Métis Nation British Columbia
- MNBC logo since 2019
- Abbreviation: MNBC
- Formation: October 23, 1996; 29 years ago
- Type: Nonprofit
- Headquarters: 380 – 13401 108 Ave. Surrey, British Columbia, V3T 5T3
- Location: Surrey, British Columbia, Canada;
- Region served: British Columbia
- Members: 27,000 (2024)
- President: Walter Mineault (removed)
- Vice President: Melanie Allard
- Budget: $79 million CAD (2021)
- Website: www.mnbc.ca
- Formerly called: Métis Provincial Council of British Columbia

= Métis Nation British Columbia =

Organization representing Métis people in British Columbia

The Métis Nation British Columbia (MNBC) is a nonprofit organization representing Métis people residing in the Canadian province of British Columbia. Originally established in 1996, it was one of the members of the Métis National Council until November 2024, and is recognized by both the provincial and federal governments as the representative for the Métis in the region.

The MNBC claims to represent over 27,000 registered members and advocates for over 98,000 British Columbia citizens who self-identify as Métis. It represents 39 'chartered communities', and has the stated mission of advocating for Métis rights in the province while providing programs and services to its members.

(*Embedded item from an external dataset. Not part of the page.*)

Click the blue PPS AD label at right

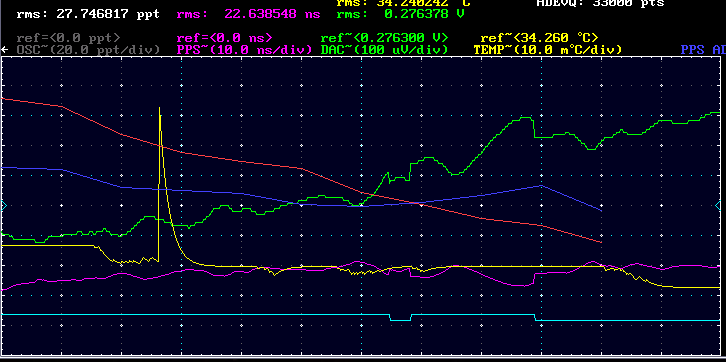click(x=703, y=50)
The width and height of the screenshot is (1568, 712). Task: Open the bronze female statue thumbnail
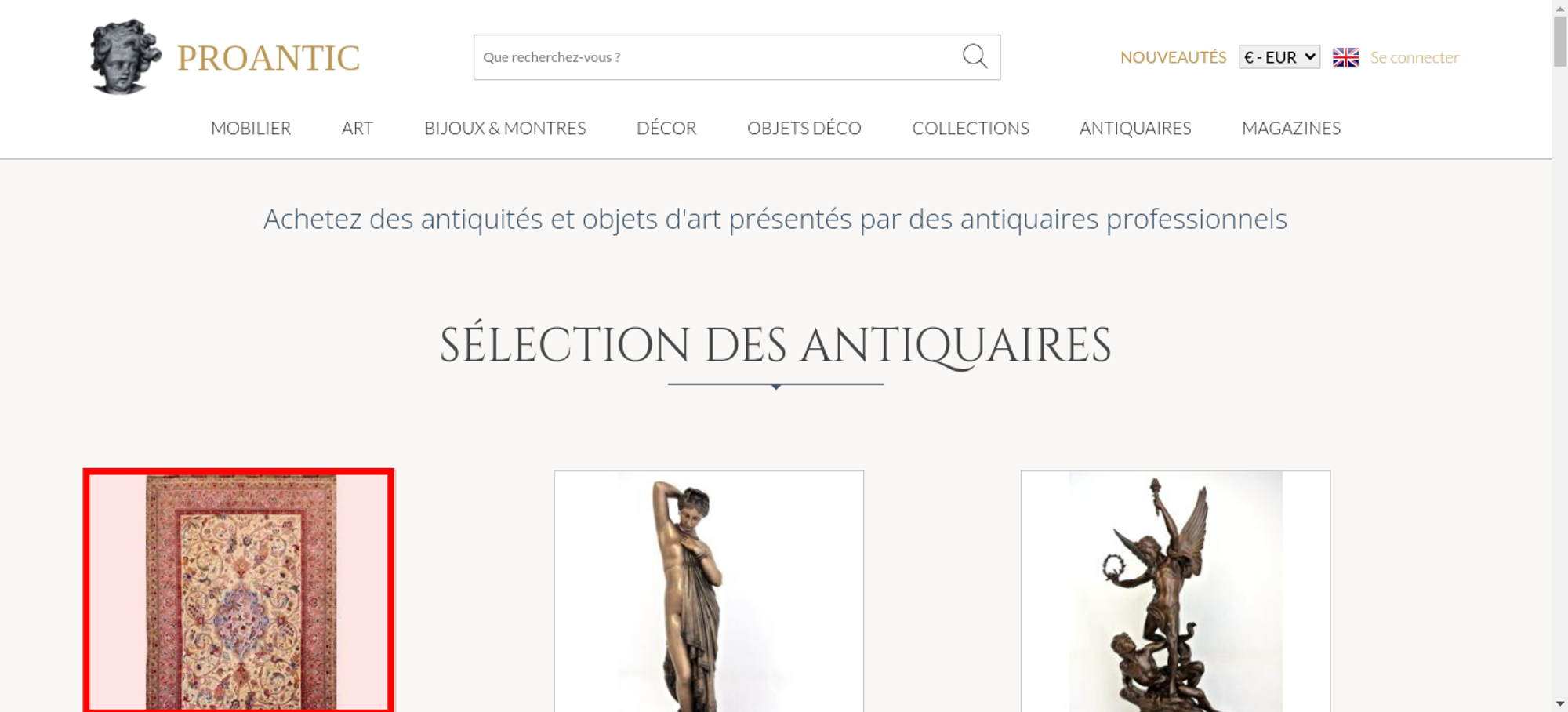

In 2021, the MNBC faced criticism from First Nation's in the province for their assertion of constitutionally protected aboriginal rights outside of the traditional Métis homeland.

== History ==

=== Foundation: 2003–2006 ===
The MNBC was established as a society on 23 October 1996 as the Métis Provincial Council of British Columbia. They ratified their convention on 27 September 2003, becoming the Métis Nation British Columbia. In 2006 they signed the Métis Nation Relationship Accord with the provincial government, which would focus on health, housing, economic opportunities and education.

=== Disputes with First Nations ===
In 2021, the BC First Nations Leadership Council, a group representing the BC Assembly of First Nations, First Nations Summit, and the Union of British Columbia Indian Chiefs, issued a rejection of the Métis Nation British Columbia's report "A Tale of Two Nations: Highlighting the Inequities of the Treatment of the Métis in BC". The rejection opposed the report's attempt to assert constitutionally protected Aboriginal rights, and accused the Métis Nation British Columbia of attempting to exercise "self-determination and self-government on lands that are not their own, and are well outside of the Métis Homeland".

=== Departure from the Métis National Council: 2024 ===
In October 2024, the Métis Nation British Columbia withdrew from the annual general meeting of the Métis National Council, citing issues with the governance structure following the departure of Métis Nation—Saskatchewan. The Saskatchewan group's departure followed that of the Manitoba Métis Federation in 2021 over the same issue; the inclusion of the Métis Nation of Ontario and the lack of verification of their members' heritage.

On November 30, 2024, the MNBC voted to withdraw from the MNC completely, citing concerns that as the Métis Nation of Alberta, as the sole remaining founding member, held the absolute majority, they felt they were not represented. In April 2025, they signed a cooperation agreement with Métis Nation–Saskatchewan.